Andrew J. Brown, an English liberal Christian Unitarian, blogs at CAUTE: Some more thoughts on Garden Academies

. . . if liberals are going to get real things done in these difficult times then we need to recall that our power has always been in the cultivation of small and ever-evolving gardens which, collectively, show something real about our liberalism which includes, of course, a commitment to the incredible diversity and vulnerability of all life upon our home planet. The moment we are tempted to scale up to bigger institutions we begin to resemble, not gardeners (i.e. people actively commingling with the world) but managers (i.e. people who act at a distance from the world).

And Martin Kelley, a Quaker (I won’t hyphenate him!) blogs at Quaker Ranter: Is it Convergent to talk about Convergence?

Just the last thing is that for me if our work isn’t ultimately rooted in sharing the good news then it’s self-indulgent. I don’t want to create a little oasis or hippy compound of happy people. Friends aren’t going to go to heaven in our politically-correct smugness while the rest of the world is dying off. It’s all of us or none of us. If we’re not actively evangelizing, then we are part of the problem. “Convergence” is Quaker lingo. When we say it we’re turning our back to the world to talk amongst ourselves: a useful exercise occassionally but not our main work.

Hmm. I’m not sure the two quotes I’ve chosen do the best job at showing why I think these two posts are related, but it’s the best I have time to do at the moment!

3 Replies to “Convergence?”

  1. Thanks for the link, Kenneth–to the link to my blog, of course, but even more for linking these thoughts up to someone else’s blog.

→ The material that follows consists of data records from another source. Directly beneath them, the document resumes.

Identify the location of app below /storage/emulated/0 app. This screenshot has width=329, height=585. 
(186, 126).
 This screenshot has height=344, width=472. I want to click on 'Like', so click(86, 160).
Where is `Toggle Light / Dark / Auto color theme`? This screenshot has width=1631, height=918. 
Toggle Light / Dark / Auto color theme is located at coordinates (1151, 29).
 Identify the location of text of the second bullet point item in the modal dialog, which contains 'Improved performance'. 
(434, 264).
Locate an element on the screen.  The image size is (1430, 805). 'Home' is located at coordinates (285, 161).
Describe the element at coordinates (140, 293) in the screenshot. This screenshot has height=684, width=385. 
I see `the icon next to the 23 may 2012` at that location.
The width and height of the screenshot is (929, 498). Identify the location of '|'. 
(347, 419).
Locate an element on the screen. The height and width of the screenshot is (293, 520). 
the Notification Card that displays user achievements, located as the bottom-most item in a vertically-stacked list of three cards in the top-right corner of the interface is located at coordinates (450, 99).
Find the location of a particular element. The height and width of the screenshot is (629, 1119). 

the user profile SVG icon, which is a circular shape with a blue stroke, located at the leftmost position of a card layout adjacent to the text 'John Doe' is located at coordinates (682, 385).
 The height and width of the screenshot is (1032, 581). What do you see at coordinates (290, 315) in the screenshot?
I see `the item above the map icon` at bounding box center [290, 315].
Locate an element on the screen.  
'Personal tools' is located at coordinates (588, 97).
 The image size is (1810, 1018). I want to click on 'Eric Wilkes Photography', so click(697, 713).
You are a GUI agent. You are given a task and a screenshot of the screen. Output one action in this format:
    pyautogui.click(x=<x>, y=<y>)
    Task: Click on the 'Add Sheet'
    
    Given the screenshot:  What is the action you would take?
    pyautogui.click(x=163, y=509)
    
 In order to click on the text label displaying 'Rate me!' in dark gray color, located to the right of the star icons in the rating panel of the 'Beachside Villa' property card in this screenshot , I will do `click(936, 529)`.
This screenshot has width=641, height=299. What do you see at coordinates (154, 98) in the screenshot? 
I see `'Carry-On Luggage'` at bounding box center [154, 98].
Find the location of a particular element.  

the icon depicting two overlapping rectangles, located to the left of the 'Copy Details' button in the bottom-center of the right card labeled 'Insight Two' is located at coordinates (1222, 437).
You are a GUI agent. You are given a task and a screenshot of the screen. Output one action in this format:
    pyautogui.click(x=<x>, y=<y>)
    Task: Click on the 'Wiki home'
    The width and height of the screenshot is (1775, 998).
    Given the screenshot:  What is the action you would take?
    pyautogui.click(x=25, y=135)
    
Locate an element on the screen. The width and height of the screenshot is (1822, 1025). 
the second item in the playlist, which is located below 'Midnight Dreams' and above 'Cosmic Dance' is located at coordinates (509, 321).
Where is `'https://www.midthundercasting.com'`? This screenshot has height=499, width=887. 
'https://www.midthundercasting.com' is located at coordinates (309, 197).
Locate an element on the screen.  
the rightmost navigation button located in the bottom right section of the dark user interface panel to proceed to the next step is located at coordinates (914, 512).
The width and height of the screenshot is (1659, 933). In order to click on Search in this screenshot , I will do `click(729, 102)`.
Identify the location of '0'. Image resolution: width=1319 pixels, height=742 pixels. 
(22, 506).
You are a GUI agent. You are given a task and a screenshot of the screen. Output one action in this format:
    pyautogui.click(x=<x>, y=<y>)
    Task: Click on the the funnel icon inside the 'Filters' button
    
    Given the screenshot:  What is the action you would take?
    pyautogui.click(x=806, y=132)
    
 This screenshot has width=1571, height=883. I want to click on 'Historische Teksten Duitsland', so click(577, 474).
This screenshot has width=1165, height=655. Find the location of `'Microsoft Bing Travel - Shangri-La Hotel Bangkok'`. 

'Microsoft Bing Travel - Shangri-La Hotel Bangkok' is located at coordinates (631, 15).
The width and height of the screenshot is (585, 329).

    I for one see how Andrew’s piece fits mine, or fits some of my thinking these days. Liberalism should be the fruit of our actions, not the cleverness of our arguments. It’s loving the neighbor, not in simply in theory but also in reality. I’m sure the good people who walked by the wounded traveler in the Good Samaritan story all thought they had Big Important things to do that trumped the little act of attending to a hurt stranger, but as the parable shows neighborliness starts in the here-and-now.

    Andrew is hitting it right on when he contrasts gardeners and managers. Management is ultimately trying to get people to do what you want to do, and in the religious sphere it often becomes trying to get the Holy Spirit to do what you want it to do (when you want it to do it). Quakerism arguably evolved as a response that that, a critique of programming and a lifting up of silent waiting, but today even a lot of “unprogrammed” Quaker leaders tend to see issues as management problems needing programmatic solutions.

    Some of the most powerful spiritual moments have come to me when I decided not to do something Big and Important but instead just spent some time getting to know people who couldn’t possibly advance my career. I guess we could say I was just mucking about the garden.

    Hope all’s well, haven’t seen you in like forever I think.

  2. Dear Kenneth and Martin,

    Greetings, thanks for your link to my recent blog and, therefore, to the various links on your pages connected with this subject. I’ll read some of them and, perhaps, post a more useful comment than this one later. I simply wanted to say hello at this point and to agree wholeheartedly with the point you make, Martin, when you say “Liberalism should be the fruit of our actions, not the cleverness of our arguments. It’s loving the neighbor, not in simply in theory but also in reality.” It is as easy and as difficult as that.